Click-target data:
○ ○ ○ ○

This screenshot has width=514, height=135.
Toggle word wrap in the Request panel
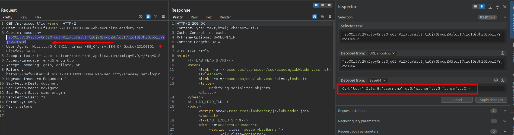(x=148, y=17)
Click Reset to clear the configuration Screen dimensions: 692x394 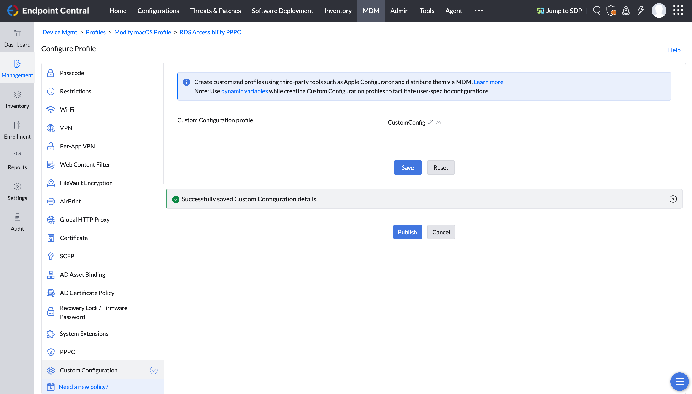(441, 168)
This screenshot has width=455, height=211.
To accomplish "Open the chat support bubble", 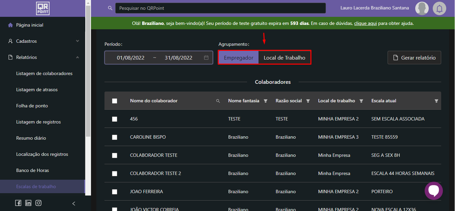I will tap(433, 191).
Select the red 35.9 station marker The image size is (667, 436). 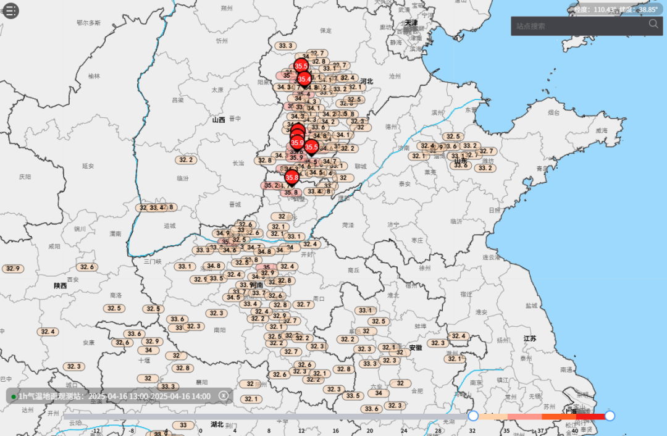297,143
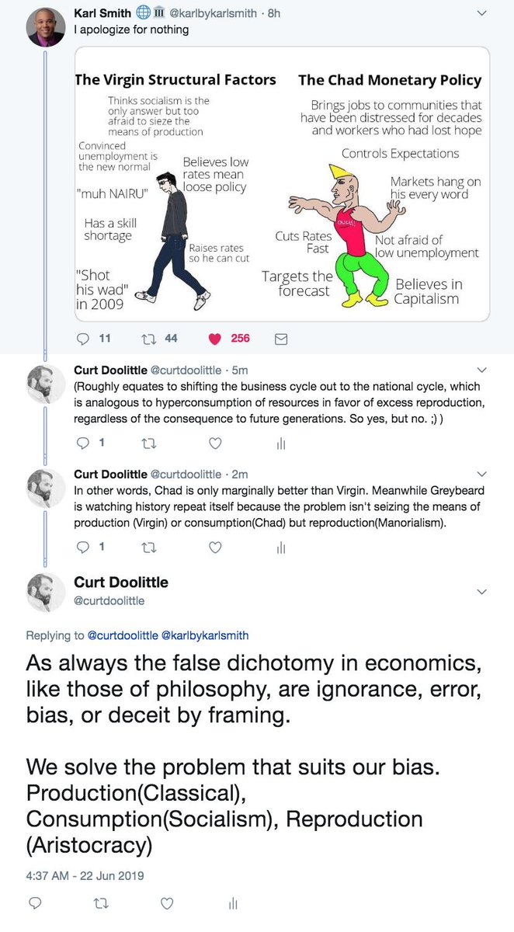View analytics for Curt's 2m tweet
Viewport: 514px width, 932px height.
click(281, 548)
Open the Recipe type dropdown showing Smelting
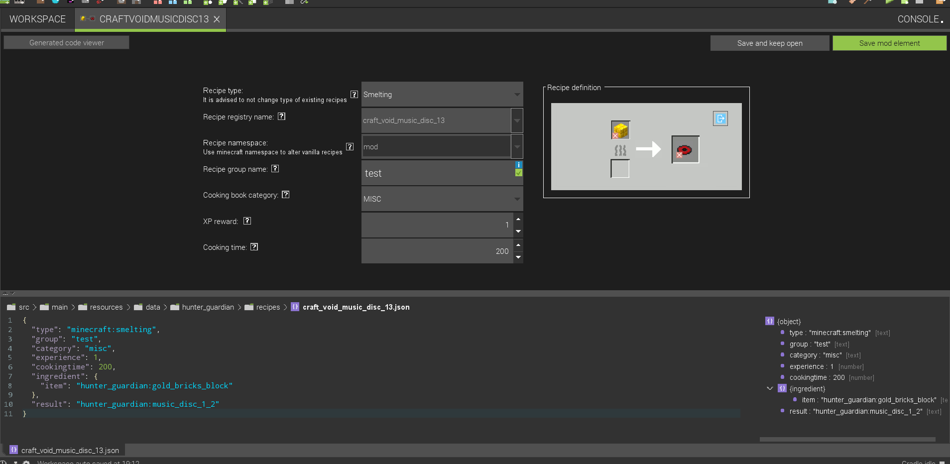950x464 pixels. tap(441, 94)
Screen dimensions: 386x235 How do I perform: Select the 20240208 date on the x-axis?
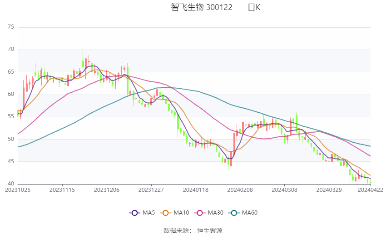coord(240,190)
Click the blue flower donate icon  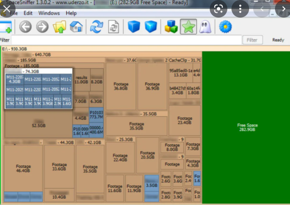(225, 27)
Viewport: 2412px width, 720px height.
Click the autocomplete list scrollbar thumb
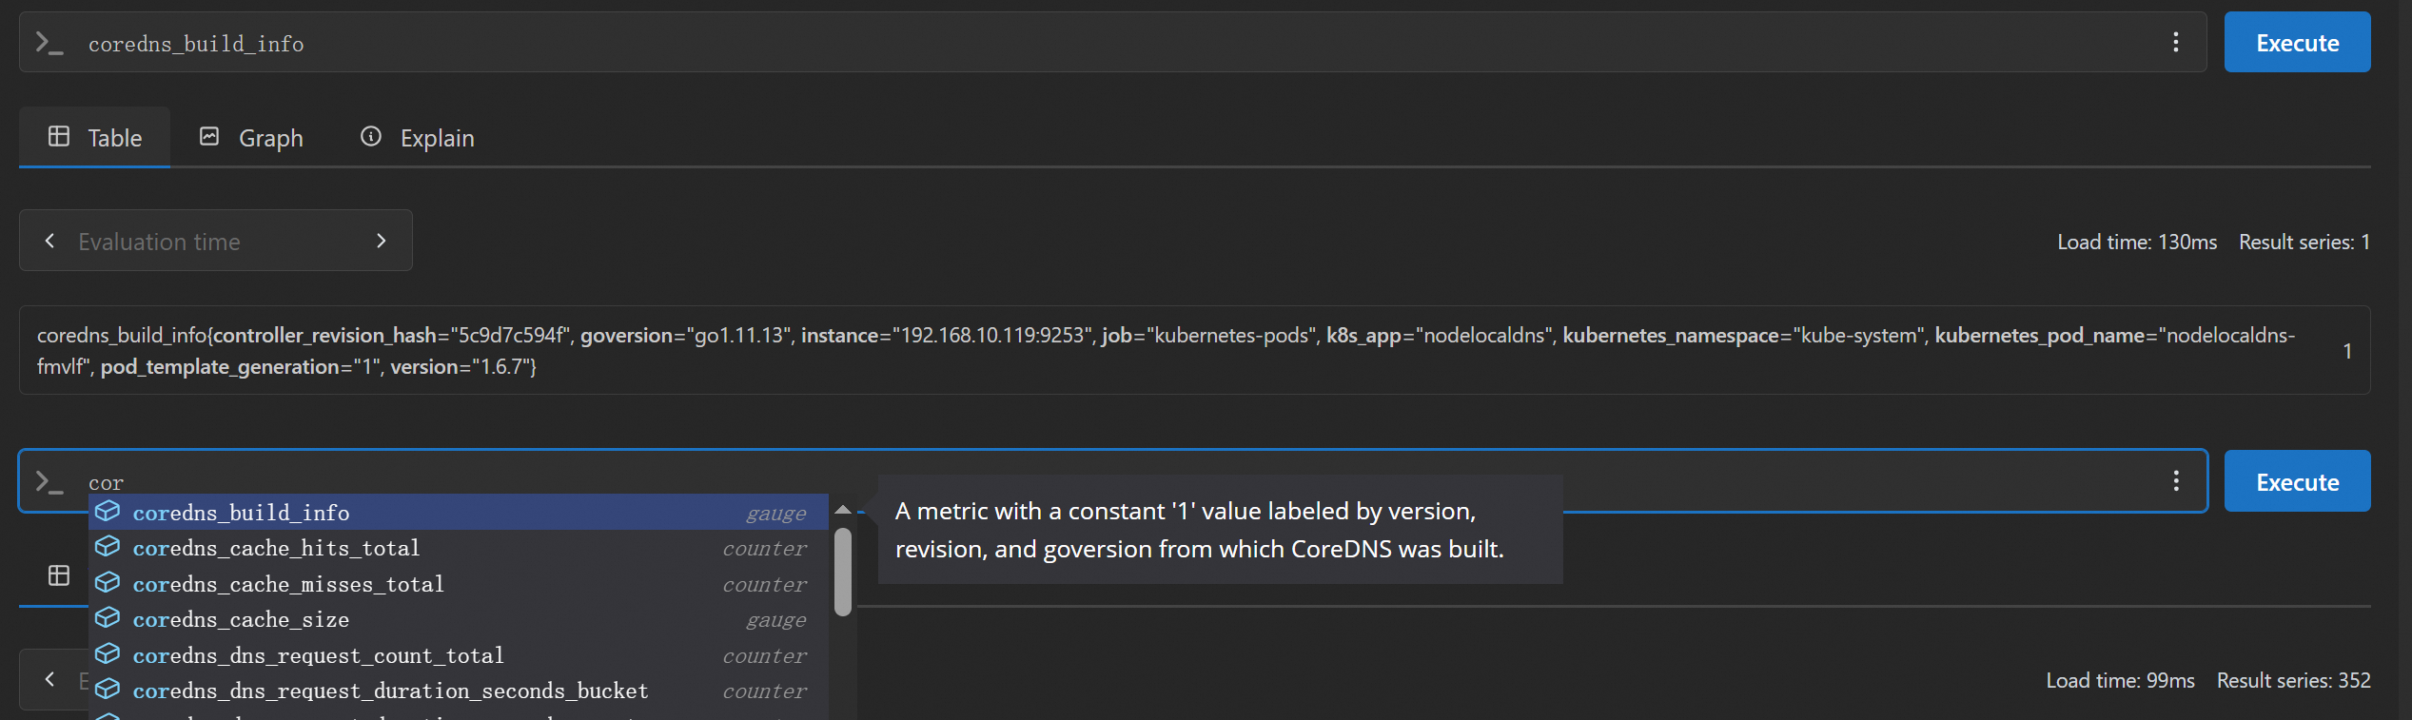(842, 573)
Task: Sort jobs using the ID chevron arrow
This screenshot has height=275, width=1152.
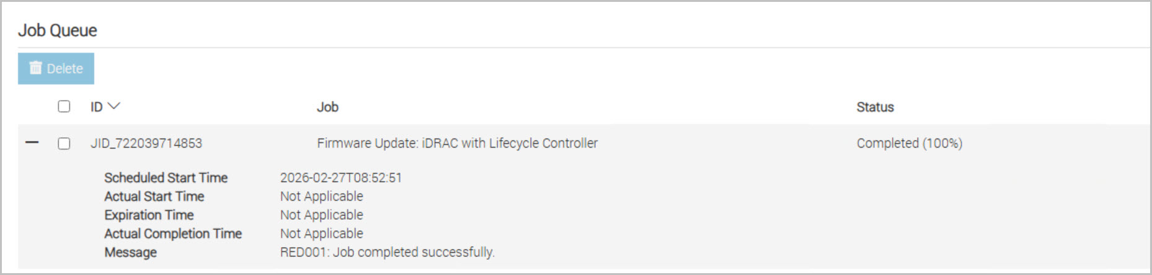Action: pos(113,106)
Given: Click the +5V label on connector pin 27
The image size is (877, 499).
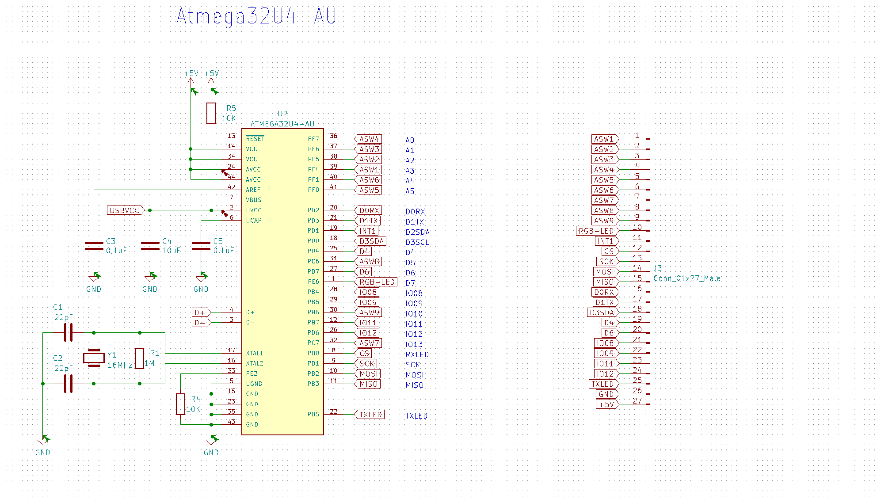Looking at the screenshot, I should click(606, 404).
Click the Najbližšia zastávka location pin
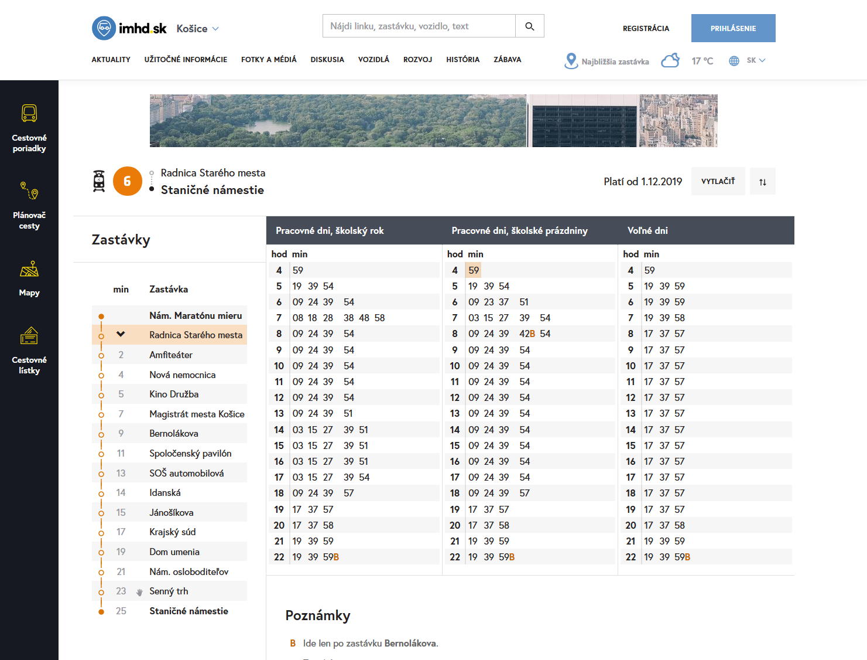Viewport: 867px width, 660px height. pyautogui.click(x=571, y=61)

○ ○ ○ ○

Work to complete: Copy the items word for word, starting at the line that contains "Task: Sort jobs using the ID chevron arrow" and ending with the last line of the items. Leave the pictures out of your copy.

Output for this exercise:
Task: Sort jobs using the ID chevron arrow
This screenshot has height=275, width=1152.
Action: pos(113,106)
Given: Click the +5V label on connector pin 27
The image size is (877, 499).
Looking at the screenshot, I should click(606, 404).
Click the Najbližšia zastávka location pin
Viewport: 867px width, 660px height. pyautogui.click(x=571, y=61)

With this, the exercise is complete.